Apoptosis is triggered by sequential activation of caspases, a group of cysteine proteases, and proceeds primarily through two pathways. The extrinsic or death receptor pathway involves activation of caspase-8 and is initiated by ligand interaction with death receptors. Second, the intrinsic or mitochondrial pathway is activated by an imbalance between pro-apoptotic and anti-apoptotic proteins from the Bcl-2 family at the mitochondria and cytosol, resulting in the release of cytochrome c from the mitochondria, which in turn activates caspase-9. Both caspase-8 and caspase-9 activate caspase-3 which acts as a common downstream part of the two major apoptosis pathways resulting in apoptosis (23). To address the apoptotic pathway in the terrein-treated HeLa cells, measuring of the fluorogenic substrate cleavage was performed. The result of the fluorescence intensity showed that terrein significantly activated caspase-8, caspase-9 and caspase-3 function after 12 h of treatment. Caspase activity increased significantly when compared to the control group of untreated cells in a concentration-dependent manner (Fig. 5). In addition, the activity of each caspase was inhibited by their specific inhibitor provided by the kit (data not shown). These results suggest that terrein activates the signaling of both the death receptor and mitochondrial pathways.

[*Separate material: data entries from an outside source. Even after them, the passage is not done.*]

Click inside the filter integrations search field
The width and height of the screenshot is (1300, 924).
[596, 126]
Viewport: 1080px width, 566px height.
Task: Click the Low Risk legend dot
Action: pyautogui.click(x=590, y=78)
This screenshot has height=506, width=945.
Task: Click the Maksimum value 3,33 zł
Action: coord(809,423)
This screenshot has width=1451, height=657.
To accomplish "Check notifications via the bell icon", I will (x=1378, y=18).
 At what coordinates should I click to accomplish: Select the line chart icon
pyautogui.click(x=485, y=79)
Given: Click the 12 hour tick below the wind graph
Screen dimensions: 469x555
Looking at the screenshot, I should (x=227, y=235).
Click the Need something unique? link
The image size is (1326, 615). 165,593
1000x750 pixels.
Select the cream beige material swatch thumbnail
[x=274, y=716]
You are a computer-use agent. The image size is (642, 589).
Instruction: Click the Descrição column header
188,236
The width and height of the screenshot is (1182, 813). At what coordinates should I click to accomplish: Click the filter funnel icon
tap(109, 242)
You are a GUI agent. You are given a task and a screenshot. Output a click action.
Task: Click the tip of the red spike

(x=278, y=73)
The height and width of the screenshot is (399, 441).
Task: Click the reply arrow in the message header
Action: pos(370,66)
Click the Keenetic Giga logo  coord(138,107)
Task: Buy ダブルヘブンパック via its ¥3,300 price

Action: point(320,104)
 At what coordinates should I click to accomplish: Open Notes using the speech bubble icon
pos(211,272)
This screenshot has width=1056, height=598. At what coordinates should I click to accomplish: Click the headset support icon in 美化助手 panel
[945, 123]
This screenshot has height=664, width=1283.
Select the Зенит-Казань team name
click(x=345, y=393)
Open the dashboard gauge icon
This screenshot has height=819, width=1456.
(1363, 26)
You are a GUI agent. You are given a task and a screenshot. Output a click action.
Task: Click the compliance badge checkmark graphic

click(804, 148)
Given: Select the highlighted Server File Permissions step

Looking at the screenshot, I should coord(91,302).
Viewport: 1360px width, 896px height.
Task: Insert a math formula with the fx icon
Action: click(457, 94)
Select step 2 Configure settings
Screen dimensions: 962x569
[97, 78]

To confirm the cascade, the damage to the mitochondria was analyzed using a specific dye for mitochondrial, JC-1, staining. Upon quantification by flow cytometry, the HeLa cells treated with terrein at 6 h presented with decreasing ΔΨm as compared to the control group of untreated cells in a dose-dependent manner (Fig. 6). Then, we investigated the expression of Bcl-2 family proteins and whether they were involved with the damage to the mitochondria. The expression of Bax (pro-apoptotic) and Bcl-2 (anti-apoptotic) was selected for investigation. As a result, terrein increased the expression of Bax (Fig. 7a) and decreased the expression of Bcl-2 (Fig. 7b) in a dose-dependent manner by real-time PCR. An increase in the Bax/Bcl-2 ratio (Fig. 7c) indicates that upregulation of these Bcl-2 family proteins are upstream events causing damage to the mitochondria.

The tumor suppressor gene, p53, is known to be responsible for the inhibition of cell growth and/or the commitment to apoptosis. Meanwhile, p53 protein regulates the expression of the downstream effector p21, a potent inhibitor of cell cycle kinases, in which both are in response for DNA damage. In addition, p53 regulates apoptosis via upregulation of the expression of Bax and blocks the function of Bcl-2. Thus, it is possible that a substantial increase in the Bax/Bcl-2 ratio may have resulted from p53 function. The level of the expression of p53 and p21 were then examined. As shown in Fig. 8a and b, the expression of mRNA from both p53 and p21 was upregulated suggesting that the upstream signaling of the mitochondrial pathway was induced by terrein. To investigate this signaling triggered by terrein, further upstream mediators of p53 were evaluated. As is well known, several protein kinases may function to activate p53 and ERK2 may be the kinase that is responsible for the DNA damage. Therefore, we selected ERK2 to study the level of expression in response to the terrein treatment. As depicted in Fig. 8c, the mRNA expression of ERK2 increased following terrein treatment in a dose-dependent manner indicating the involvement of ERK signaling.